Tout laisse en effet à penser que, dans les mois ou les années qui viennent, le Front national connaîtra une retentissante faillite, à la fois financière, politique et morale. En un sens, c’est navrant si l’on considère les sommes de dévouement dépensées depuis près d’un demi-siècle par tant de militants et de cadres désintéressés et animés d’un idéal patriotique. C’est encore plus affligeant si l’on se souvient de tous ceux qui ont payé dans leur chair leur engagement militant en perdant leur travail, leur conjoint, leur santé, leur liberté voire leur vie. Mais d’un autre côté, compte tenu des trahisons incessantes de Madame Le Pen et de ses sbires, il y a dans tout cela une forme de justice immanente. A force de trahir, de mentir, de faire preuve du plus écœurant cynisme et de l’opportunisme le plus total, de vivre dans la démesure, de mépriser tout le monde, on finit par être liquidé soi-même. 

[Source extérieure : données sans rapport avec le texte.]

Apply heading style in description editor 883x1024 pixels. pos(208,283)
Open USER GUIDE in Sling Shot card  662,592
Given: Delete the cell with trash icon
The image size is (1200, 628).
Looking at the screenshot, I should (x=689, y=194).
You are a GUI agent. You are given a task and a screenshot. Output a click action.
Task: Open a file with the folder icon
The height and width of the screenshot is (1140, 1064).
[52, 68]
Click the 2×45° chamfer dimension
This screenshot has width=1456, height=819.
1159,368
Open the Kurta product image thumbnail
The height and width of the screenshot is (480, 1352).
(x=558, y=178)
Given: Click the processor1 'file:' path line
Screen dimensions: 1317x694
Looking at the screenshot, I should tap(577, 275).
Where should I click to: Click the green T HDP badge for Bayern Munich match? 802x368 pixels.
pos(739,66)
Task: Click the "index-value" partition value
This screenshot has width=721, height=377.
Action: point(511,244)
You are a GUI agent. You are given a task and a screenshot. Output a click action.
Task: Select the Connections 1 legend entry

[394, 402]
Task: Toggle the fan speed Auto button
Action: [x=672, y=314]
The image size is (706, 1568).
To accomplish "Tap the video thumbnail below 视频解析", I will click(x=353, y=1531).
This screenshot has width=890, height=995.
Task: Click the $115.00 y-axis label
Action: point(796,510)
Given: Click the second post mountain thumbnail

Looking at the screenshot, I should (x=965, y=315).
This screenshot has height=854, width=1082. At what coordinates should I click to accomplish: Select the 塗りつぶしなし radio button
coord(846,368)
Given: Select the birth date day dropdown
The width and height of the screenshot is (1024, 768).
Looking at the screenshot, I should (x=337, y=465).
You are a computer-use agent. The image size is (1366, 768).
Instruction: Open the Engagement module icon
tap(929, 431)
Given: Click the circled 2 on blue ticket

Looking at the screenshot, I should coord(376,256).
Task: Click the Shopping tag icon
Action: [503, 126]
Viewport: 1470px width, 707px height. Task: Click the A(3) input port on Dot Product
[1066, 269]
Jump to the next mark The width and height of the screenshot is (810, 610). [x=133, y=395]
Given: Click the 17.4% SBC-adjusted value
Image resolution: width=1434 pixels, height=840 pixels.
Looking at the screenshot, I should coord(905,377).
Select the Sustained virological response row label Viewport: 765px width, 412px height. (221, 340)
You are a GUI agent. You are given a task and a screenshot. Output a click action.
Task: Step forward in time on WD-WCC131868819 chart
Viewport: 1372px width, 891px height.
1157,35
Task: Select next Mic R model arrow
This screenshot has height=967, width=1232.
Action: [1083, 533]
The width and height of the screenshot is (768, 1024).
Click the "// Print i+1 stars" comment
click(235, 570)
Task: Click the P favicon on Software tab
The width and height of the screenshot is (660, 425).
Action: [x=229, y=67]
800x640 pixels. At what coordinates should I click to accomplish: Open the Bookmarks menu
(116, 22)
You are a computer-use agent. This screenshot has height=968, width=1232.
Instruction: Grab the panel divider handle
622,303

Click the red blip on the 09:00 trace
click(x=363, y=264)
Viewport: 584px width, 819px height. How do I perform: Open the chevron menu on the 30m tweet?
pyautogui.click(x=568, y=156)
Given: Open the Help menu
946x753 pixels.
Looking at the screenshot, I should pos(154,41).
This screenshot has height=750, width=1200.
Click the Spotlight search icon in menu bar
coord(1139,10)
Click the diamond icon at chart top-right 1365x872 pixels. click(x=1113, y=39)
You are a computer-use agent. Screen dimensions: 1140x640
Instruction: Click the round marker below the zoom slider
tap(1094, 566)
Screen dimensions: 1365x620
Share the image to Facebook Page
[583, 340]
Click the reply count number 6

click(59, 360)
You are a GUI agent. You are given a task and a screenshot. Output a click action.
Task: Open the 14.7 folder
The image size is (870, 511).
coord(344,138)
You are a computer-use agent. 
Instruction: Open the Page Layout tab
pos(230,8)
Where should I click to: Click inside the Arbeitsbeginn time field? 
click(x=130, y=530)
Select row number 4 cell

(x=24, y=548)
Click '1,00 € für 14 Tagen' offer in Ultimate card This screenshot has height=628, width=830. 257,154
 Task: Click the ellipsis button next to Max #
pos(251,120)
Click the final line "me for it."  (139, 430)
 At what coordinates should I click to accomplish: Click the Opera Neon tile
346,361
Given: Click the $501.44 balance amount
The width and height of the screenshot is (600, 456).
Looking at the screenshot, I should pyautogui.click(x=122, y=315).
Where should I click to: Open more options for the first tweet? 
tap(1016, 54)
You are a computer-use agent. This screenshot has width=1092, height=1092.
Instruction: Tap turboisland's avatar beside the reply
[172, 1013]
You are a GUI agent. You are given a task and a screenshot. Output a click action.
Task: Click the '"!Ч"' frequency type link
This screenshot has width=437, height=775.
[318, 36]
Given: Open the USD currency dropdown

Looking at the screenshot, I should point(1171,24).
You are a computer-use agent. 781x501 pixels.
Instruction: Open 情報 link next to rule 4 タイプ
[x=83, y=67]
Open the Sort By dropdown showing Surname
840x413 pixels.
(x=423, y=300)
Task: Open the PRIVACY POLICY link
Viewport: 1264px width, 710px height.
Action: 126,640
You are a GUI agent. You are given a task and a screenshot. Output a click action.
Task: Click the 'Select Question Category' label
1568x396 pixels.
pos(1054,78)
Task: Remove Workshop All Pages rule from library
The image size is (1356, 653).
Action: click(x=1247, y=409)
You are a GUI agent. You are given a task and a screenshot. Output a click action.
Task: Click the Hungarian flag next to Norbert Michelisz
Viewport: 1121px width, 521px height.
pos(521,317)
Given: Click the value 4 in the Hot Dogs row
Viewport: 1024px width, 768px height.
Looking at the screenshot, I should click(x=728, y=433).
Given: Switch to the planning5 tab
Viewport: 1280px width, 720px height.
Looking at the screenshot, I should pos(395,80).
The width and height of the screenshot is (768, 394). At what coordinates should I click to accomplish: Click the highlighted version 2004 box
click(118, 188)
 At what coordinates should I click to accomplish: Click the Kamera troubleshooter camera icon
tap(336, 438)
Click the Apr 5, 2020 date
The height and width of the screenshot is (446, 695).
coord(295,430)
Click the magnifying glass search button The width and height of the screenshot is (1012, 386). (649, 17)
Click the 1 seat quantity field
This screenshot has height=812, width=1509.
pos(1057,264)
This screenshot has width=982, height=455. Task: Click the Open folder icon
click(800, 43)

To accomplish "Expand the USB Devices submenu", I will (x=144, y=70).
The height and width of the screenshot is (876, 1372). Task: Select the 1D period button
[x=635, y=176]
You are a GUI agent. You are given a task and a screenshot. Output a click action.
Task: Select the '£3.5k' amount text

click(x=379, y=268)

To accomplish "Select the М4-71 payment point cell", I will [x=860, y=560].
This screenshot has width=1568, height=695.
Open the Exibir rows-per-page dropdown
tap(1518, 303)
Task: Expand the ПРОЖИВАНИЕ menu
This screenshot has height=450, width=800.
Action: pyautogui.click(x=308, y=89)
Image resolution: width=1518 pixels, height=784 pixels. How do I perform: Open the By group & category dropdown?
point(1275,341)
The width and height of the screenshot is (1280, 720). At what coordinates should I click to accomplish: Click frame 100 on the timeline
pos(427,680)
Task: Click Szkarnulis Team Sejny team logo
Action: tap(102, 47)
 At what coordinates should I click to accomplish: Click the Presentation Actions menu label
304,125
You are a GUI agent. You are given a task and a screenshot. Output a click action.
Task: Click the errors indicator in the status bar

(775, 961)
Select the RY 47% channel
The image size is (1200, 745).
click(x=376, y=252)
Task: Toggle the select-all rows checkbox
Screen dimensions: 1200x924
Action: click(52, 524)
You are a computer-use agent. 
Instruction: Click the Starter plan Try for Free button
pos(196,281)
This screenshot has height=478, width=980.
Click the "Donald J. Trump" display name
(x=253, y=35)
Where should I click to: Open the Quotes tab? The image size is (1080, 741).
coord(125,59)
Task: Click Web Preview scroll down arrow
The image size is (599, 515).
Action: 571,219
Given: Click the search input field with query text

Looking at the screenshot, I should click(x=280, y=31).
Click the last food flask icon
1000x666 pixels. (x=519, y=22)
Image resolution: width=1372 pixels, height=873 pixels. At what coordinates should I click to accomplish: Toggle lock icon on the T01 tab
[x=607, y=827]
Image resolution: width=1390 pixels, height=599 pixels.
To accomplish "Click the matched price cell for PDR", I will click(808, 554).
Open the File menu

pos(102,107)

Le drame, c’est que le FN risque d’emporter dans son discrédit et dans sa chute toute l’opposition nationale. Jean-Marie Le Pen et sa fille se sont réconciliés récemment, comme en témoigne une photo dans Paris-Match datée du 30 juin. Mais qu’importe à la cause nationale la réconciliation, le temps d’une photo, d’un clan familial alors même que Marine Le Pen n’a nullement reconnu ses torts ni demandé pardon pour son parricide.

La leçon à tirer de tout cela, c’est qu’il faut combattre seulement pour des convictions et un idéal. Les hommes meurent, changent, déçoivent, trahissent. Les idées, la doctrine, les principes, eux, ne changent pas, ne meurent pas, ne déçoivent pas. C’est à eux et à eux seuls qu’il faut plus que jamais rester fidèle. Il faut combattre non pour un parti, un clan ou une famille mais pour le bien, le beau, le vrai, non pour la France de Michou et de ses travestis, de Labruyère et de ses diablesses, de Marine et de ses invertis mais pour la France des saints, des héros et des martyrs.